The knee is basically a hinge joint, allowing backwards and forwards motion. It is also able to rotate slightly in on itself. The bending and straightening is controlled by the hamstring and quadriceps muscles at the back and front of the thigh bone respectively. Their size and position affects the angles the legs move at, and particularly the way that the patella (kneecap) moves. Your anatomy and the patterns of your muscle use determine many of the injuries you will suffer.
“Runner’s knee” used to be known as chondromalcia patellae, but is now more often referred to as patella-femoral pain (PFP). It occurs when the patella fails to move smoothly and centrally through the femoral groove at the lower end of the femor bones. This is sometimes due to muscle imbalance or abnormal anatomy. It can also be the result of improper or dead footwear, improper training techniques ie: too much too soon or not adhering to the 10% rule. The 10% rule: Do not increase your long run by more than 10 % per week. Do not increase weekly mileage by more than 10 %.
You’ll either suffer a persistent ache in or under the kneecap, which worsens with certain exercise, or you will feel a sudden, stabbing pain in the knee while running, which eases off when you rest. Sitting with your knees bent prior to a race can make things worse, as can running on hills or hard surfaces. It is also called movie goers knee due to the pain experienced when straightening your knee after long periods of sitting or knee flexion.

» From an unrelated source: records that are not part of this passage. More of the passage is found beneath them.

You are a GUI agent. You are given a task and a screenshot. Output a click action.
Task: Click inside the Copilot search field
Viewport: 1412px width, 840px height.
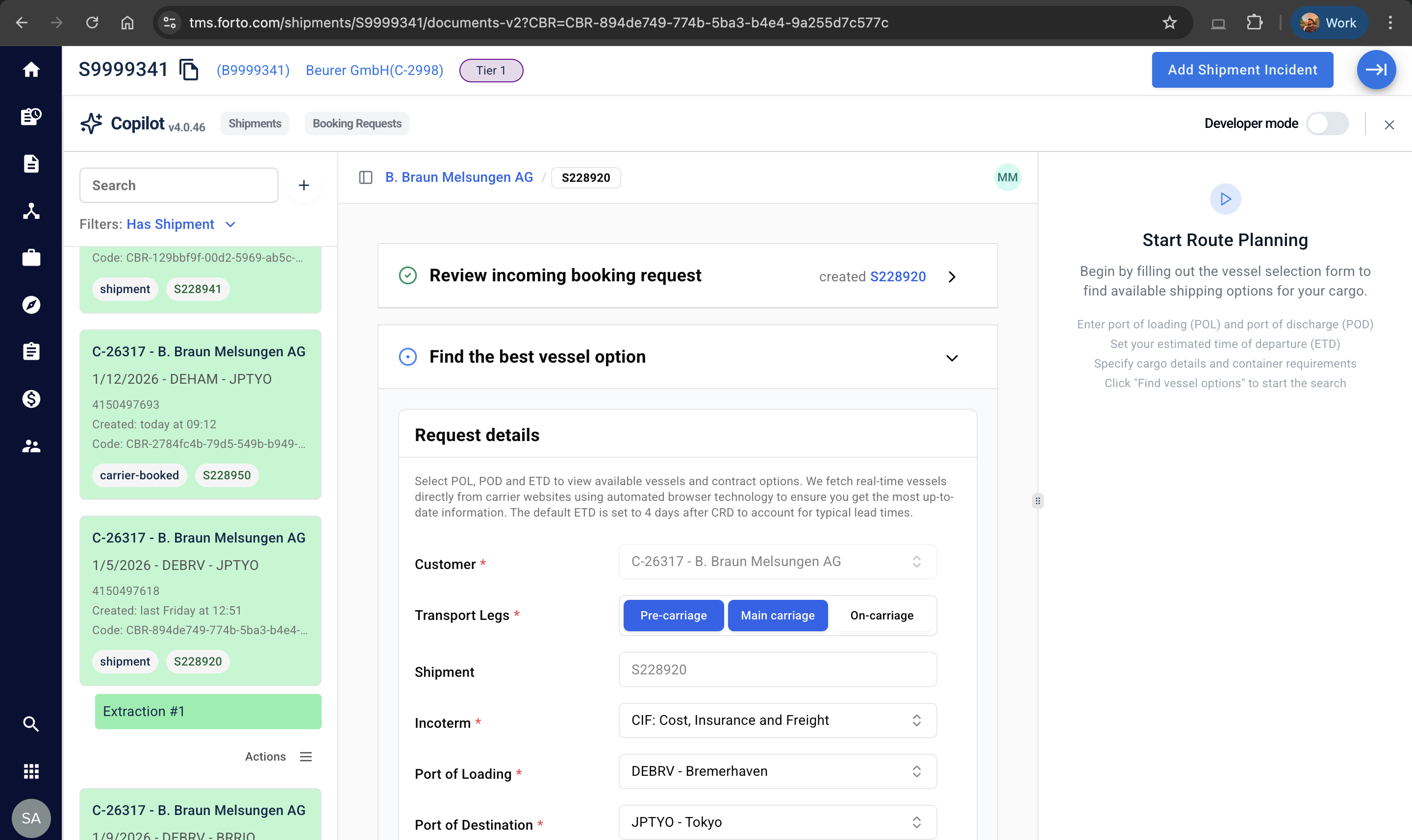click(x=178, y=185)
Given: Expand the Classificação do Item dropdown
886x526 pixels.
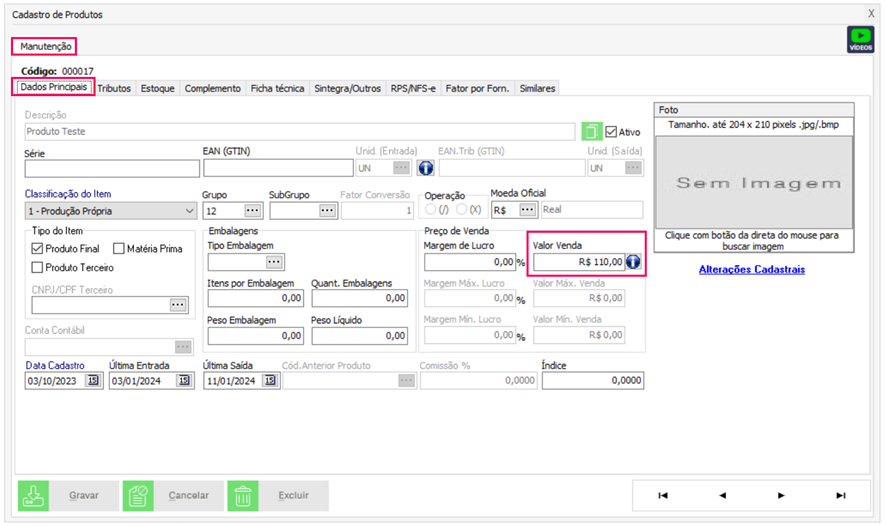Looking at the screenshot, I should pyautogui.click(x=190, y=211).
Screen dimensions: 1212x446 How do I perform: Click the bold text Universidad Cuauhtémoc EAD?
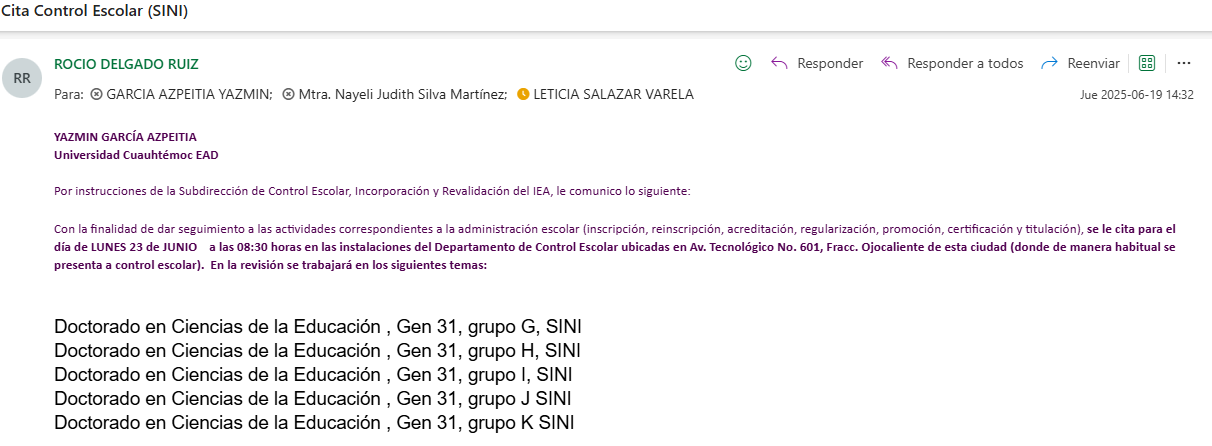coord(136,155)
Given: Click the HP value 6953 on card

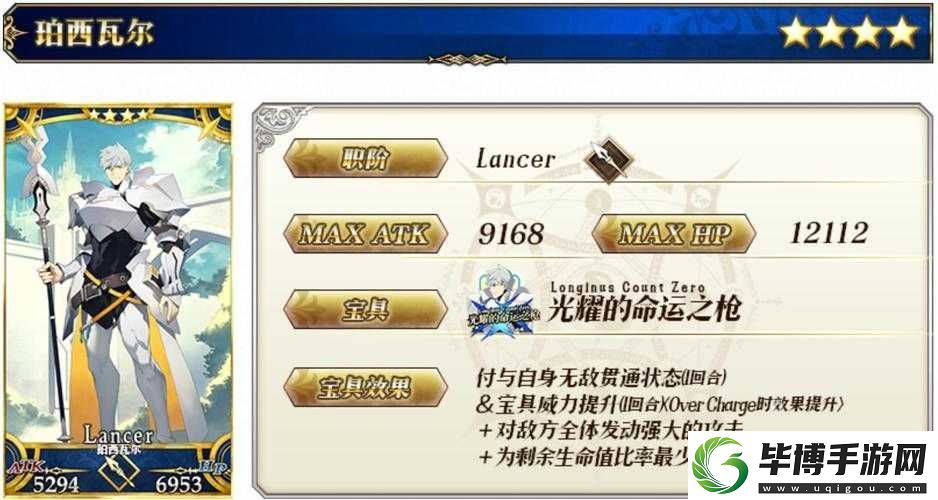Looking at the screenshot, I should (x=178, y=484).
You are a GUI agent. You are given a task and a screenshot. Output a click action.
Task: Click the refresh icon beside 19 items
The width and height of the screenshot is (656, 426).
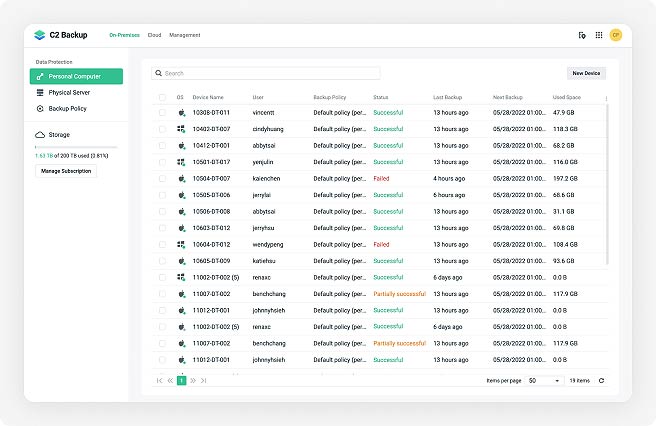click(601, 381)
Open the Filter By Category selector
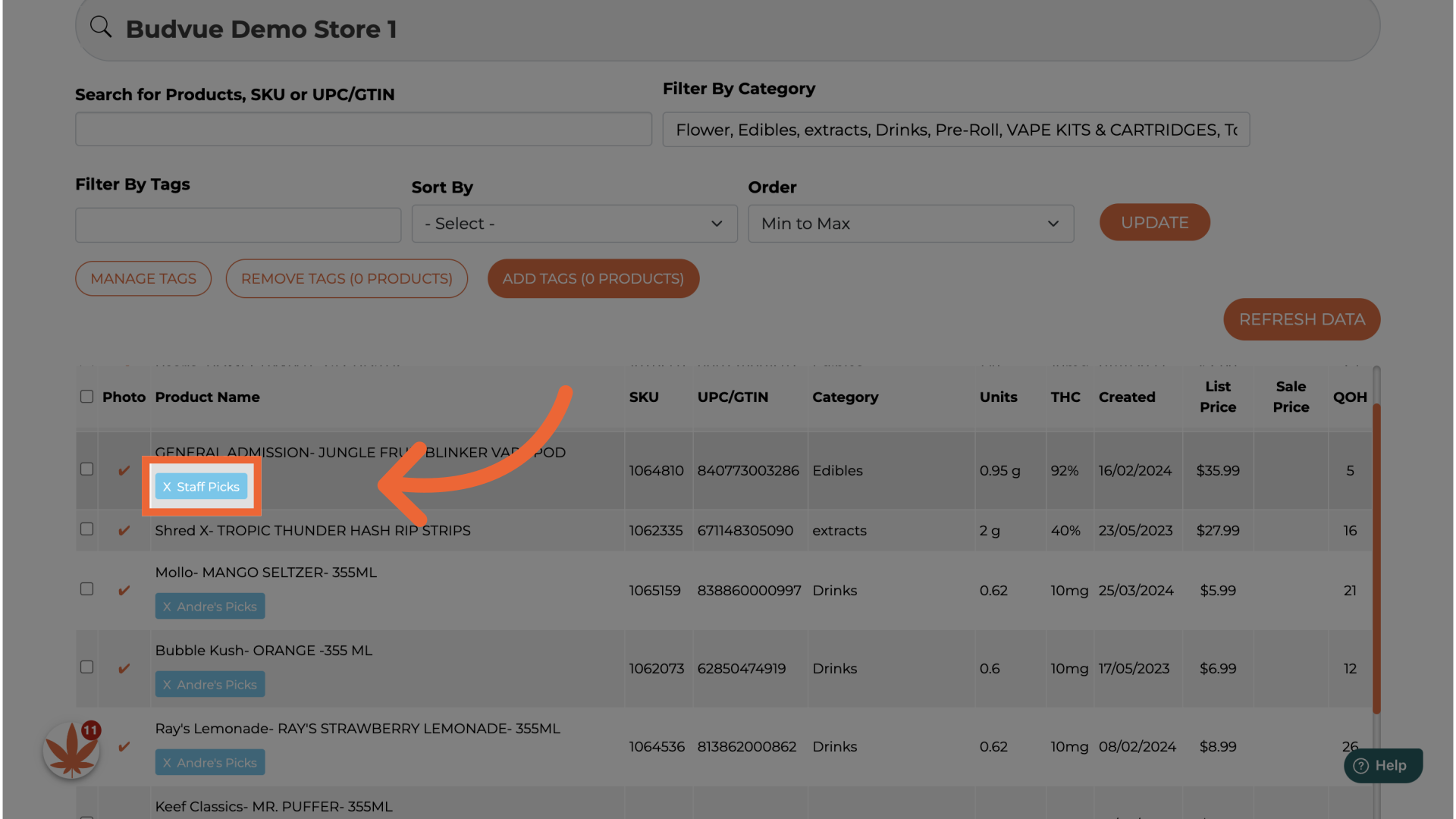The width and height of the screenshot is (1456, 819). 956,130
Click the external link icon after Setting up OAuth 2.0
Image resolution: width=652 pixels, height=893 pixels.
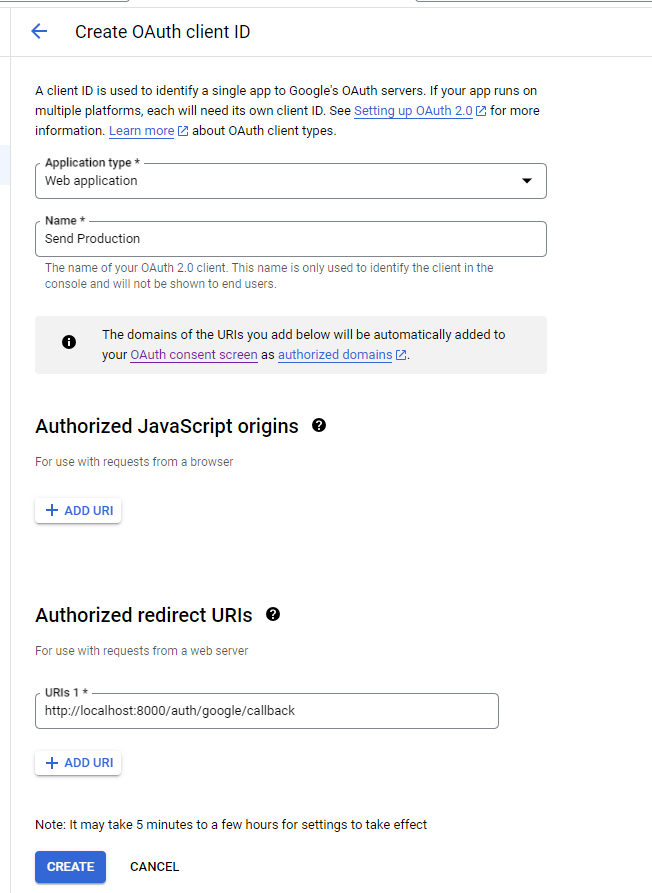coord(481,111)
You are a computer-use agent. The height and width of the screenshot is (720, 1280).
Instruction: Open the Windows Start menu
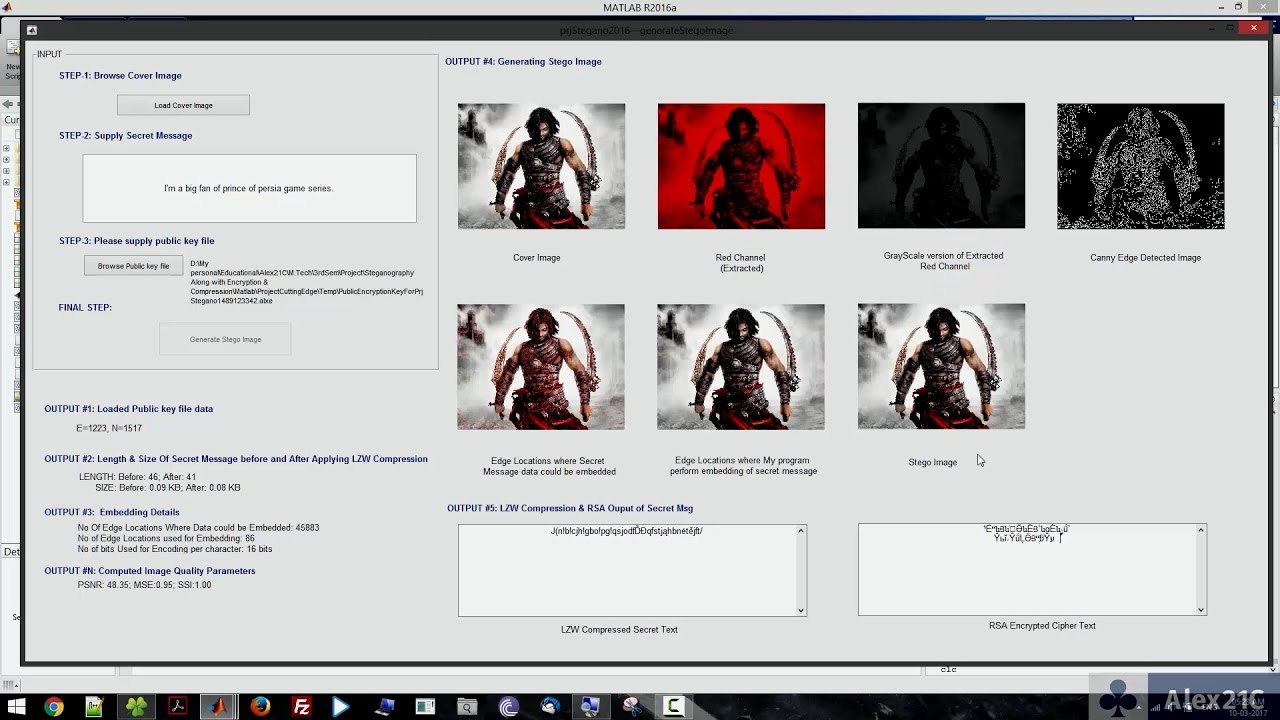tap(15, 707)
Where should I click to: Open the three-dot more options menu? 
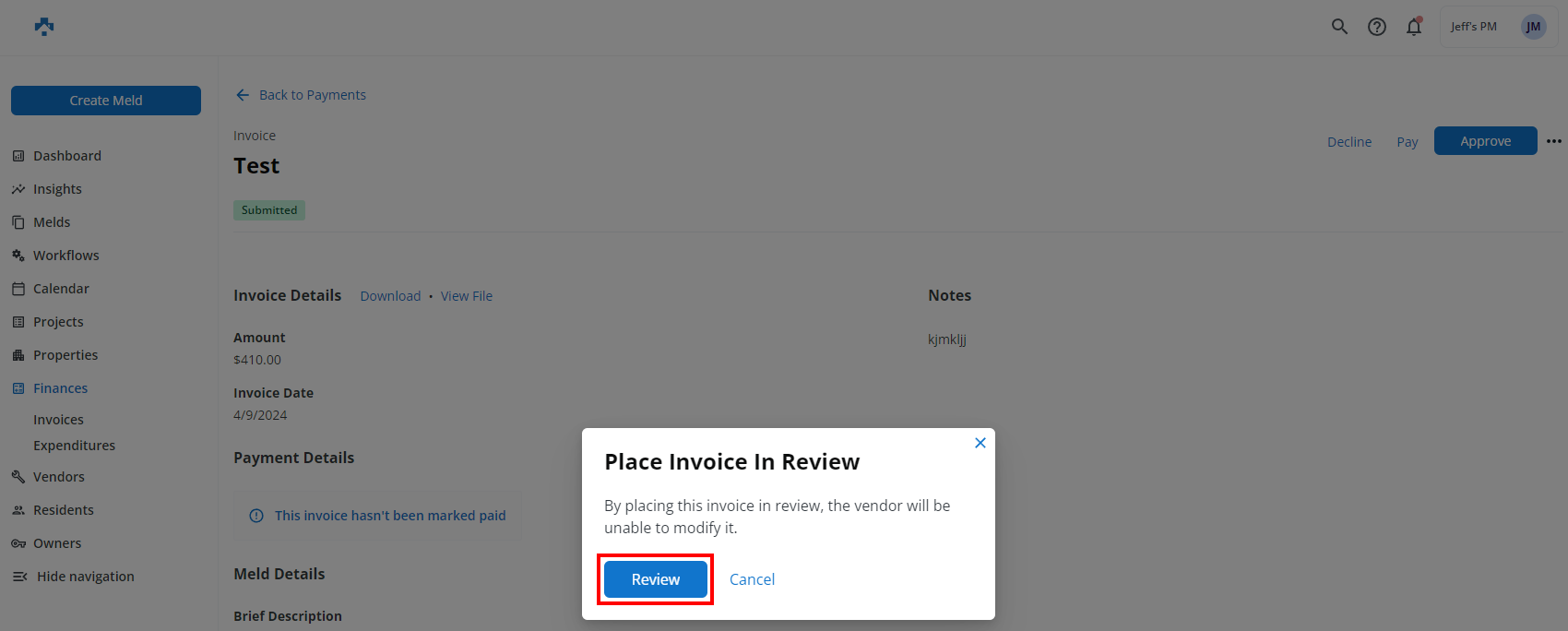1554,141
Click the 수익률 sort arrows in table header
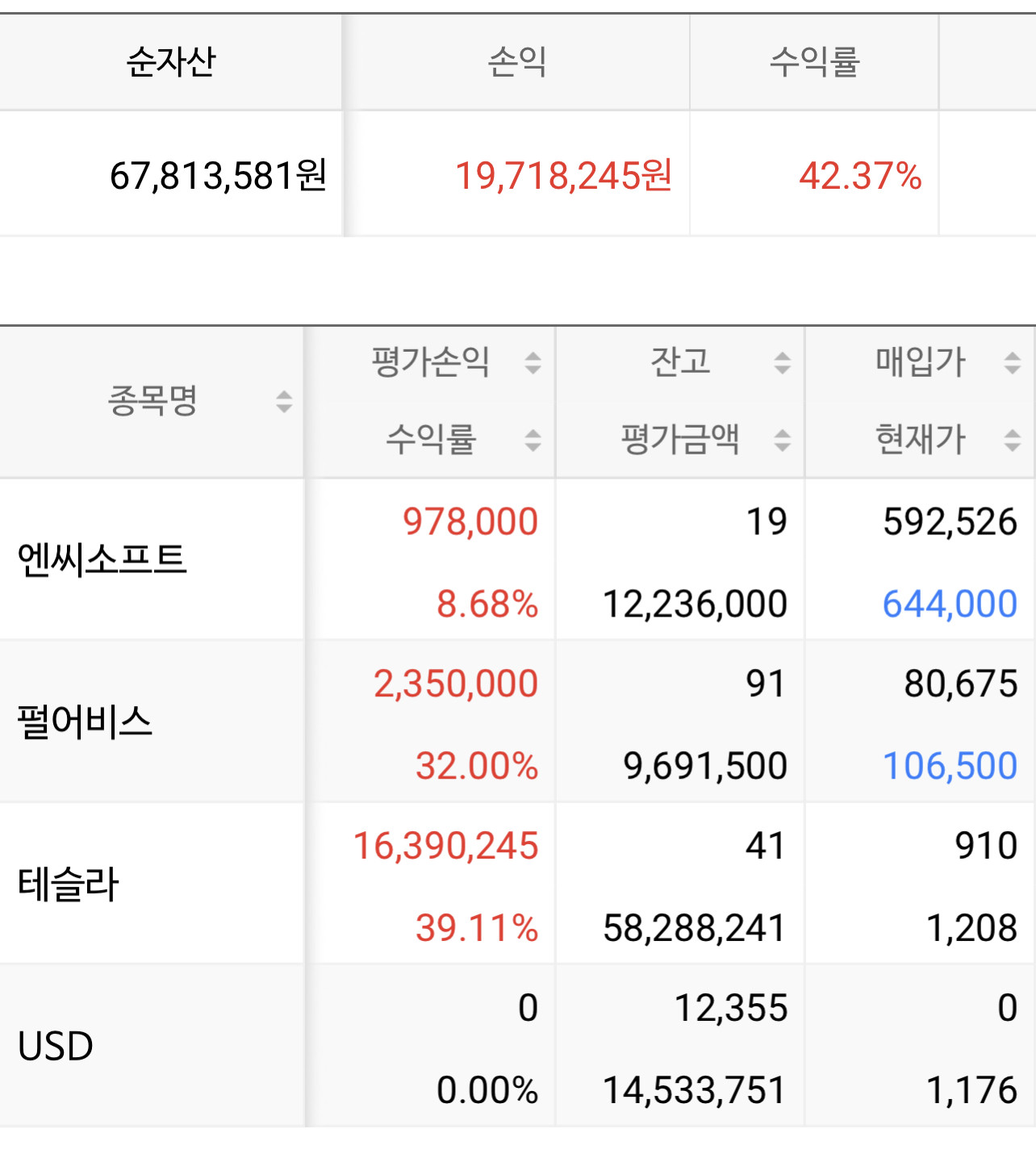 pos(533,441)
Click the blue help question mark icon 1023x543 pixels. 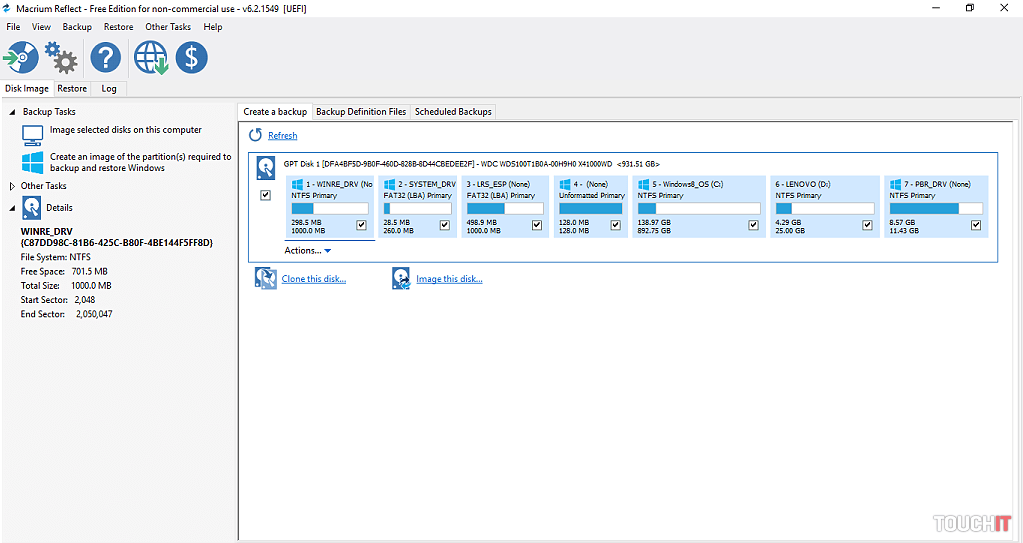(105, 58)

Despite the acute pain, your joint may look normal. Your knee may swell up, but this is more often due to other knee problems. You will probably have wasted inner quadriceps muscles (the vastus medalis), weak gluteals and may overpronate.
What Else It Could Be
While primary PFP is simply that, there may well be other influences. Disruption of the ligaments within and outside of your knee, arthritis in its many forms and ankle, shin, thigh and hip injuries may all affect knee movement and produce secondary PFP.
Ice and rest may provide immediate benefit for pain relief.
Thankfully steroid injections and surgery are not often used to treat PFP. Some physiotherapists successfully tape the patella, drawing it back towards the mid-line, and can teach you how to do this yourself. (Knee supports may effectively shift your patella towards the middle).
Physiotherapy is very useful to provide strengthening and stretching exercises for the hip and leg muscles. Ice, modalities, treadmill gait analysis, shoe analysis may also be beneficial.